Under the ACA, health plans are barred beginning in 2014 from discriminating against adults with preexisting conditions. In its proposed rule, the Health and Human Services department prohibits insurers from denying or dropping coverage due to a preexisting illness starting on Jan. 1 of that year. The ACA already requires health plans to provide insurance for children regardless of preexisting conditions; that provision went into effect in 2010.

HHS estimates that currently in 45 states, health plans can legally deny coverage to adults with current or past medical conditions when those individuals are shopping for insurance on the individual market.

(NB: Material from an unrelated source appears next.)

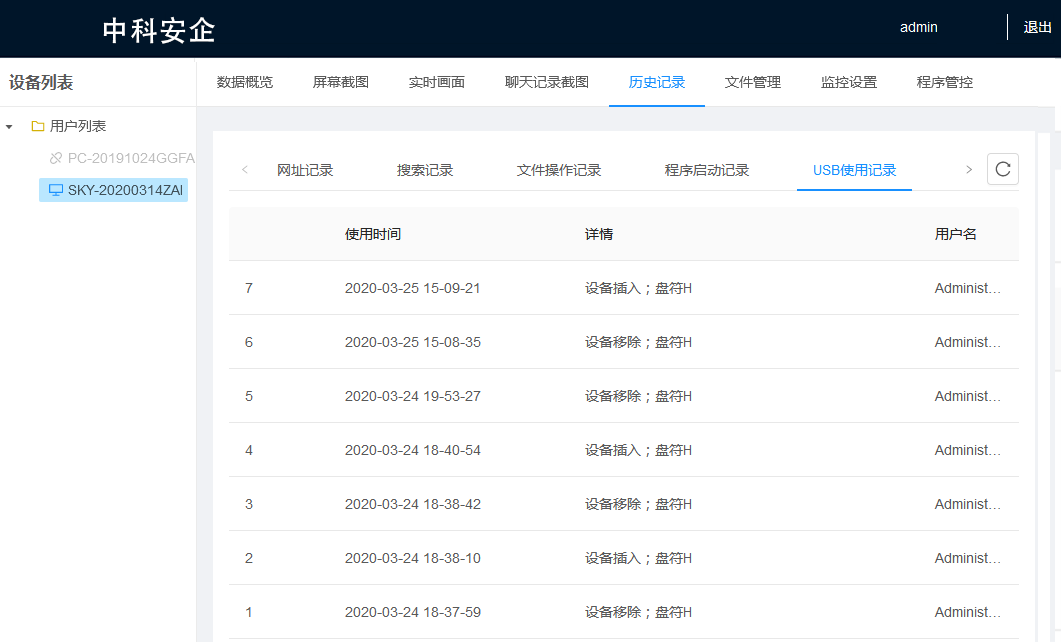Viewport: 1061px width, 642px height.
Task: View the 搜索记录 sub-tab
Action: click(x=425, y=170)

Under the proposal, insurers are also banned from raising premiums based on health status, preexisting conditions, claims history, gender, duration of coverage, occupation, or employer size. However, insurers can vary premiums somewhat based on age, tobacco use, family size, and geography. The proposed rules will apply to individual and small group plans beginning in 2014, and will be extended to large group plans entering the health insurance exchanges in 2017.

The proposed rule also requires health plans to set up a single statewide risk pool for their individual market and for their small employer market, with the goal of creating larger risk pools that will provide more stable rates for consumers.

Under the proposed rule, HHS also provided additional guidance on what health coverage will look like under the state health insurance exchanges when they debut in 2014.

Under the ACA, health plans operating in the exchanges will be required to offer an "essential health benefits" package that includes services from the following 10 categories: ambulatory patient services; emergency services; hospitalization; maternity and newborn care; mental health and substance use disorder services, including behavioral health treatment; prescription drugs; rehabilitative and habilitative services and devices; laboratory services; preventive and wellness services and chronic disease management; and pediatric services, including oral and vision care.

In order to be offered for sale in the insurance exchanges, health plans will be required to cover the essential health benefits at roughly the same level as a benchmark plan in each state. Each state will choose a benchmark plan, which by law must be one of the largest plans in the state’s small group market, one of the largest state employee health benefit plans, one of the largest plans under the national Federal Employees Health Benefits Program, or the largest insured commercial HMO in the state.

The HHS proposal also outlines a system for identifying the level of consumer cost sharing among the plans offered on the exchange.

The department calls for plans to be identified as platinum, gold, silver, and bronze, with platinum offering lower beneficiary cost sharing but higher premiums. Platinum plans will pay for 90% of all covered services, with beneficiaries responsible for 10%. Gold plans will pick up 80% of the costs, silver plans will pay 70%, and bronze plans will pay 60%.

The requirements for health plans seeking to participate in the exchanges are largely similar to what HHS outlined in a policy bulletin issued last year. One difference, however, is the requirements for prescription drugs.

Under the previous proposal, HHS had floated the idea of requiring plans to cover at least one drug in each category and class covered by the benchmark plans. But following criticism that one drug in each category and class would not offer adequate coverage, HHS modified its approach. Now, health plans would be required to cover at least one drug in every category and class. If the benchmark plan covers more than one drug, the health plans in the exchange must cover the same number of drugs as the benchmark plan.

The proposed rules were slated to be published in the Federal Register on Nov. 26.